DIRECTIONS: Print out each record below, unaltered and complete, without its images.

*** GIVEN INFORMATION ***

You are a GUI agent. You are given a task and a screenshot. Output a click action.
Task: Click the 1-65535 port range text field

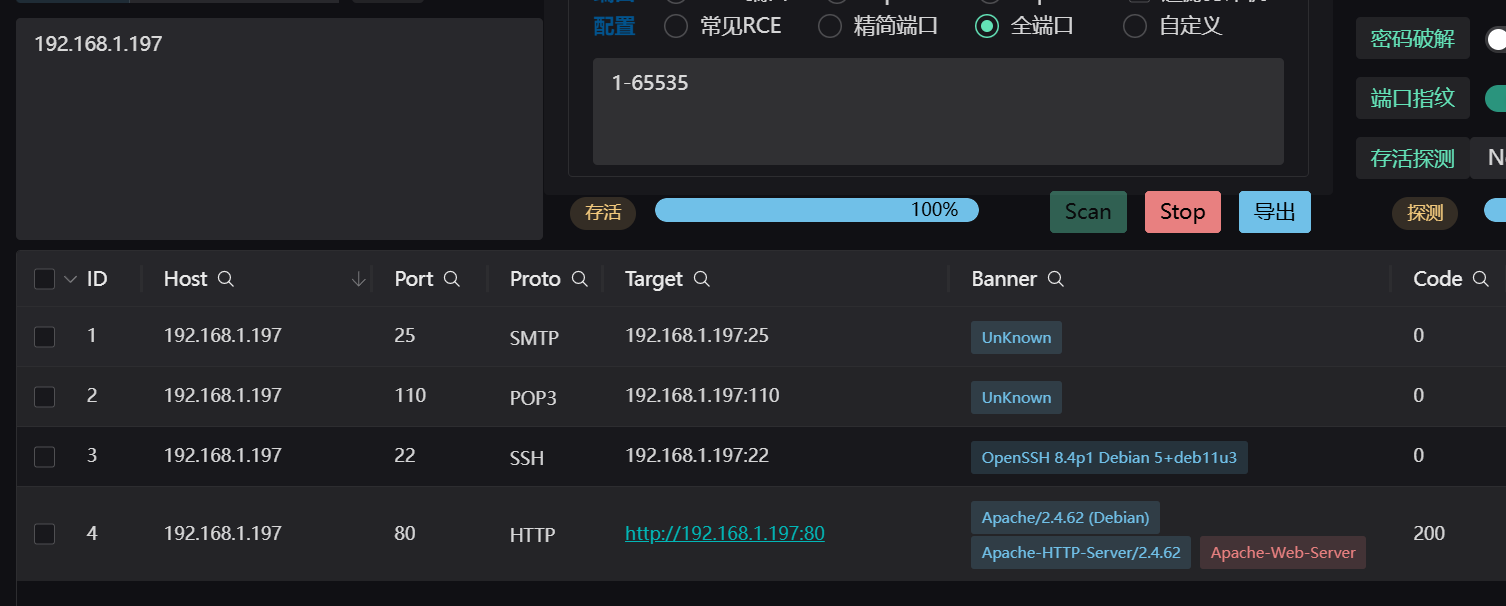pyautogui.click(x=937, y=111)
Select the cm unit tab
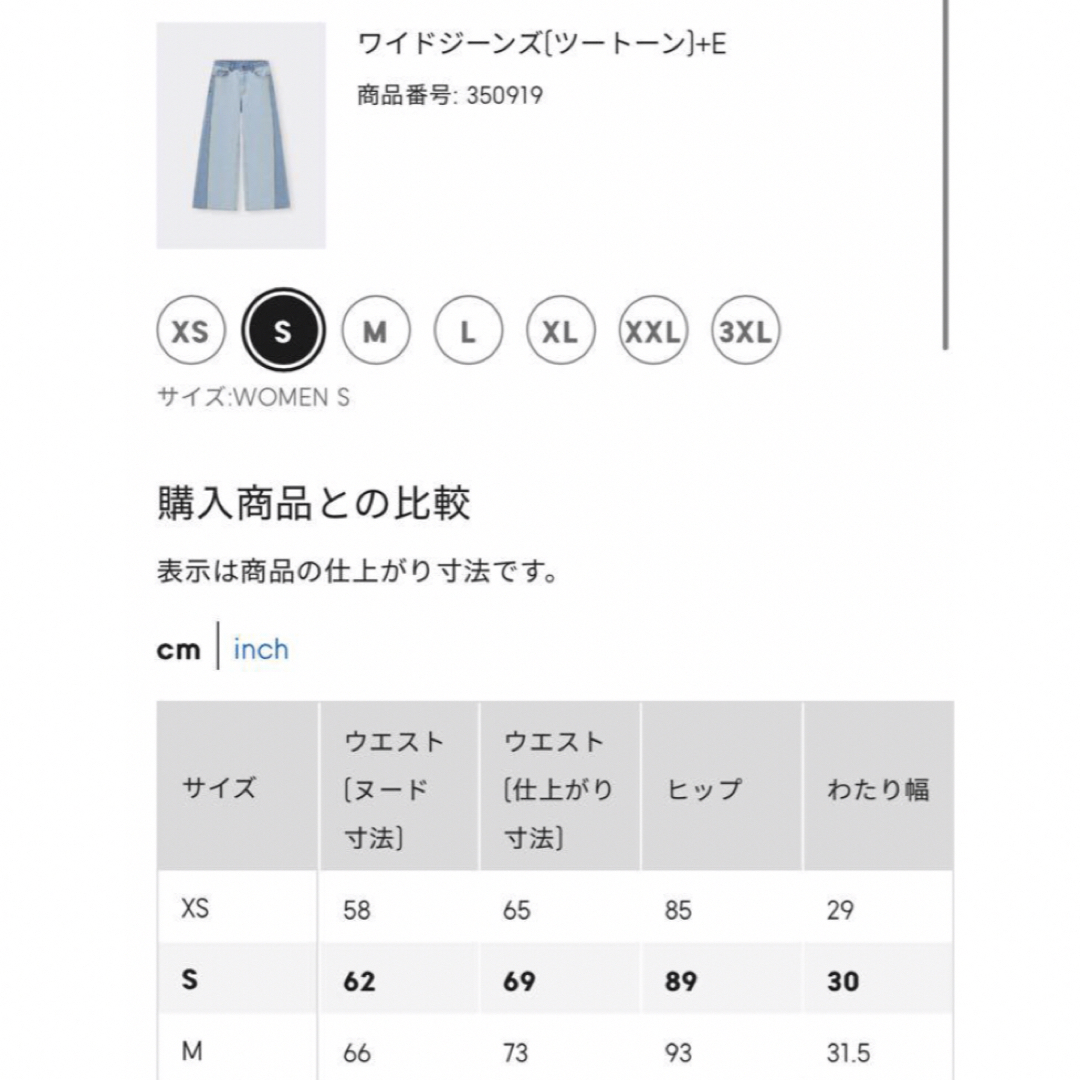Viewport: 1080px width, 1080px height. (x=178, y=649)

*** End of GIVEN INFORMATION ***

RESPONSE:
You are a GUI agent. You are given a task and a screenshot. Output a click action.
Task: Click the 1-65535 port range text field

pyautogui.click(x=937, y=111)
Select the cm unit tab
Viewport: 1080px width, 1080px height. (x=178, y=649)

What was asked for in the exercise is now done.